◆ Aim of the task ◆
Check every line of the data for the word "computer", and copy those that have it.

Collected data entries:
________

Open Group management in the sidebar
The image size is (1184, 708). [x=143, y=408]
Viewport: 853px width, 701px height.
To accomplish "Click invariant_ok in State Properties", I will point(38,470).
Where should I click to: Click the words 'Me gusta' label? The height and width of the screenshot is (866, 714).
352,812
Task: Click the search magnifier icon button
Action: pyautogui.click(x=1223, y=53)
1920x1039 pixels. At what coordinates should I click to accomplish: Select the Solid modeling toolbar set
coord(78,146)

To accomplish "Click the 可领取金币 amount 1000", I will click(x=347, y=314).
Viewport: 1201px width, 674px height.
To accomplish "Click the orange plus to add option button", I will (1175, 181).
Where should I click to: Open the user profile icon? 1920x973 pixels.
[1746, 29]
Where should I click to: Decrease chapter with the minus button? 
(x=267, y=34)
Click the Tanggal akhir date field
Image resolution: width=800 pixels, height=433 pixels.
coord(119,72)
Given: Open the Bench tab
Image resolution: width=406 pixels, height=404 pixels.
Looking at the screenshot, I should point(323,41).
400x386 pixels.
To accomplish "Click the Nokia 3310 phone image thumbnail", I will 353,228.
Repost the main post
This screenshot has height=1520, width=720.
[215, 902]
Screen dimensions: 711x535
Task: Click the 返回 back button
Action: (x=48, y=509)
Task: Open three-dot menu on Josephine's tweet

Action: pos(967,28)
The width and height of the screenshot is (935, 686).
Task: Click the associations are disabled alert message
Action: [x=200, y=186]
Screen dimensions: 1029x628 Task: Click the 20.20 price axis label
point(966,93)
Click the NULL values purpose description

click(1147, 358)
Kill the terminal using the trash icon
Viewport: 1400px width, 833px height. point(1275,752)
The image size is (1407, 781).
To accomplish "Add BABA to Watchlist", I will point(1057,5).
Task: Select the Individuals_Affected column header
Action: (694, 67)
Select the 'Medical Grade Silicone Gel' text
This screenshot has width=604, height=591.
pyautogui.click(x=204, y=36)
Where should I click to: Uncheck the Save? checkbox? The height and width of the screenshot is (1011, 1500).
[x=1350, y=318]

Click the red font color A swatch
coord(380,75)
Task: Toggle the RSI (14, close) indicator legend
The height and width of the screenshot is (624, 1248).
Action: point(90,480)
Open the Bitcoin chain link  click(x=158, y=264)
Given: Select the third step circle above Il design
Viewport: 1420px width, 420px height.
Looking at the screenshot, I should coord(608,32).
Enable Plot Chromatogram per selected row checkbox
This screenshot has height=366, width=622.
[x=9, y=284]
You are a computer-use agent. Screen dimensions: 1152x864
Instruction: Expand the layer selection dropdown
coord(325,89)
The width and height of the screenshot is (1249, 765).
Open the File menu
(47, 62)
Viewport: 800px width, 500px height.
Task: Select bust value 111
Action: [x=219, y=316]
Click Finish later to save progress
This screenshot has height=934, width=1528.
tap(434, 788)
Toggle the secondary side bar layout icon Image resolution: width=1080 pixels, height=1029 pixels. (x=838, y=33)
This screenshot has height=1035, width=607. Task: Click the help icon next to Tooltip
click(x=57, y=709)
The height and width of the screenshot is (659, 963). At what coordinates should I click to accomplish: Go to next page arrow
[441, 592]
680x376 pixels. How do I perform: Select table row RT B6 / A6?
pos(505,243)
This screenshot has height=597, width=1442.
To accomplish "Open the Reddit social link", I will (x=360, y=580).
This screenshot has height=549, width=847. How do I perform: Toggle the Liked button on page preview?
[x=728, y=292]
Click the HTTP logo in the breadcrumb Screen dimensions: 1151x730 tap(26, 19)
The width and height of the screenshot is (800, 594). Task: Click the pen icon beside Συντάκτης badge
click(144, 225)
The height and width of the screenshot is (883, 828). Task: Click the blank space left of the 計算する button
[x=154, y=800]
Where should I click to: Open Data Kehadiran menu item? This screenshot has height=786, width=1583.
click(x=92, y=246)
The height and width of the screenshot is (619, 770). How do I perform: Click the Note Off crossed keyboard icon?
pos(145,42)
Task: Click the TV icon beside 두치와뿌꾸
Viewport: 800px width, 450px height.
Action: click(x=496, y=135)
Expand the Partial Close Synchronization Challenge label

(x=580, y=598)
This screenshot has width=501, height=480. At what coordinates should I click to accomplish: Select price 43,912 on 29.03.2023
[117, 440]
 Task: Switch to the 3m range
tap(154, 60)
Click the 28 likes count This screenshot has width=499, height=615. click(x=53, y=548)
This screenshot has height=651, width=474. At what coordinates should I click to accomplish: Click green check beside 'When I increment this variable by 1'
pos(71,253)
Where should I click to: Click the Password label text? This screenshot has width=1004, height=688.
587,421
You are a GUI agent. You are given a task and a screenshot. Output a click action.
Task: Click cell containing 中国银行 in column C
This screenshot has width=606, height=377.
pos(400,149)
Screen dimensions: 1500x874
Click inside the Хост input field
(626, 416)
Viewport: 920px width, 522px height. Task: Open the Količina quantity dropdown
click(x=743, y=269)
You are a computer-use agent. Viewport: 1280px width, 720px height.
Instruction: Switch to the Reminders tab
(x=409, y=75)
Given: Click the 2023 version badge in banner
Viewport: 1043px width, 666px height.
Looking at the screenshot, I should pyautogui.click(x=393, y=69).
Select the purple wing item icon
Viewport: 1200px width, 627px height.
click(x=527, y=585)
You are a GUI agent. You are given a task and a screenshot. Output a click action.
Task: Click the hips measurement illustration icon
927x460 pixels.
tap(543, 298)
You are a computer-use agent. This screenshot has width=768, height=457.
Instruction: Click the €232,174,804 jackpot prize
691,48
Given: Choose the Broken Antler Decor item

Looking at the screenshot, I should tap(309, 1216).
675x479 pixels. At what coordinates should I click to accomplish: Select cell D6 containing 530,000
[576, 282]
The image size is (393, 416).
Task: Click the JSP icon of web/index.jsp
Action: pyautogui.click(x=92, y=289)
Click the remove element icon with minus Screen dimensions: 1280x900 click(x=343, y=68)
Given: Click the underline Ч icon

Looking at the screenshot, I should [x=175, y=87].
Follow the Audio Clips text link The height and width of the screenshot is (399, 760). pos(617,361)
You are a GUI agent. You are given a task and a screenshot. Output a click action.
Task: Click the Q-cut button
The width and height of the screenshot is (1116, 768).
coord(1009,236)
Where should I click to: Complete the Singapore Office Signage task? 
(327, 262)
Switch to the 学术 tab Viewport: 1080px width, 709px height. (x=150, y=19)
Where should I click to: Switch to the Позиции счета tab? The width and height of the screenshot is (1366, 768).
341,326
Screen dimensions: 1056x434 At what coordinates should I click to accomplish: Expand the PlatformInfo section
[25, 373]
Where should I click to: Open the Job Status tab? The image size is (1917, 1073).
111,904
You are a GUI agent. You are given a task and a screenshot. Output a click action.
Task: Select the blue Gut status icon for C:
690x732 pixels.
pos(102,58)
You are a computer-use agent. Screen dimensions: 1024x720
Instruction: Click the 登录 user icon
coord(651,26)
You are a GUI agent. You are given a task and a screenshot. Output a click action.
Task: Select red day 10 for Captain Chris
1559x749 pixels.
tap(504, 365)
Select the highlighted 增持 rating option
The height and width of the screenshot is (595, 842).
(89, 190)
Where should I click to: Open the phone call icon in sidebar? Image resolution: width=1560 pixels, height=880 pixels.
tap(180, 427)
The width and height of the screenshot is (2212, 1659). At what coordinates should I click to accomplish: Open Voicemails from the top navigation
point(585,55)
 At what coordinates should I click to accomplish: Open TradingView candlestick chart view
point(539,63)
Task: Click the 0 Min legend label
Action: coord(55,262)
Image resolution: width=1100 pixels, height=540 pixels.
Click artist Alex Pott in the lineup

________

◆ Solution for this problem ◆
You are a computer-use agent. Screen dimensions: 1152x864
You are a computer-use agent. Viewport: 1280px width, 720px height.
You are a computer-use agent. This screenshot has width=768, height=457.
You are a computer-use agent. Screen dimensions: 1024x720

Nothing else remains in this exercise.